In a quite appropriate assemblage of circumstances that has beleaguered son-in-laws the world over rejoicing at the sheer poetic justice of the thing, an area busybody (and quite enthusiastic and over-reaching mother-in-law in her own right) Brunhilda Snopes, aged 63, an area battle axe and farm/ranch matriarch, was nearly rendered senseless with fright after inserting herself into a situation where she obviously didn’t belong in the misguided and somewhat cruel attempt to ridicule and undermine another human being over something that really doesn’t matter all that much anyway.
“Well, I was over at the Festoon place when Skeeter Festoon (the dumbest of the Festoon kids so obviously the one who will inherit the ranch!!) came traipsing up, looking all disheveled and dingy, all his clothes some sort of unimpressive gray or whatever, and that is when I noticed what I was certain was a major laundry faux pas!” said Brunhilda wearily. “You know how men are with laundry! They will wash on any old temperature, throw colors in with whites, and never, ever use fabric softener, regardless of how much one nags! Lord knows the concept of a dryer sheet is beyond the realm of the remotest possibility! (Editorial note: Using stupid dryer sheets is, in fact, a pronounced statistical improbability several stages past 'remote', yes!) Oh, it is just a disgusting mess! Anyway, as I was cataloging the quite numerous laundry violations that Skeeter seems to rack up like deer antlers at a taxidermy shop, I saw what appeared to any reasonable laundry aficionado to be a clothespin still attached to the back of his quite faded and unimpressive shirt. So, needless to say, I marched right up to him in order to remove the offending laundry instrument and wag it in his face in order to prove once and for all my superiority over him in all things laundry, when before I knew it, that supposed ‘clothespin” began wriggling in my hand and those horrid little forelegs began stroking my fingers and those beady little eyes just glared at me with the inter-species contempt and hatred that only a lower life form can feel for a creature at the top of the food chain!” she stammered pathetically (Ironically, that was the same look she gave Skeeter upon critiquing his current outfit or ‘get-up’ or whatever you call that odd assortment of garments that Skeeter likes to wear!) “Oh, it was horrid – and it even scared Skeeter so bad he went lumbering across the yard (at unnaturally high speed for a homo sapien!) and knocked himself unconscious against that apricot tree. Oh, none of this dern mess would have happened if he would have just listened to my years of laundry-related scolding and if he would have bended himself to my irrepressible will and let me control every aspect of his stupid and worthless life until every semblance of humanity was wrung from him!” she said defiantly with an air of misplaced superiority and angst. (While vigorously wiping her liver-spotted hand on her tattered apron to get the 'insect germs' off!)
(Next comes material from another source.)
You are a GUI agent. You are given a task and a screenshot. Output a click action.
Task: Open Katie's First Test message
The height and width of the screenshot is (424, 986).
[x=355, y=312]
“Well, when I got out of bed about noon and went to do whatever one is supposed to do on a ranch or whatever, I had the unfortunate reality of bumping into that ever-unpleasant Brunhilda out by the chicken coop!” said the still groggy Skeeter while holding a piece of raw liver to his quite livid and greenish-black eye. “Anyway, I was trying to be polite and move away from her with some dispatch, realizing that I was more than likely going to have to sneak into the barn and hit the bottle like I do after most exchanges with that bitter shrew of a woman, when the next thing I knew she marches right up to me, touches me on the back between my shoulder blades and then begins screaming and howling and carrying on like some demon inspired banshee from the very pit itself! Needless to say that was quite unexpected. Well, being a coward by nature, resolving the ‘fight or flight’ dichotomy was really a no-brainer for me, and the next thing I knew my pappy was dumping a bucket of cold water over my head and saying something about how I was not getting out of my chores that easily. It was all very confusing. Anyway, Brunhilda made a quick departure after that and I ended up in the barn with that bottle I have hidden behind the manure fork – so I guess things ain’t all so bad after all, I guess” he concluded drunkenly (and repeating himself in the same sentence!) with a dopey smile that is all too common among those who are already “half in the bag” at 1:30 in the afternoon, for Pete’s sake.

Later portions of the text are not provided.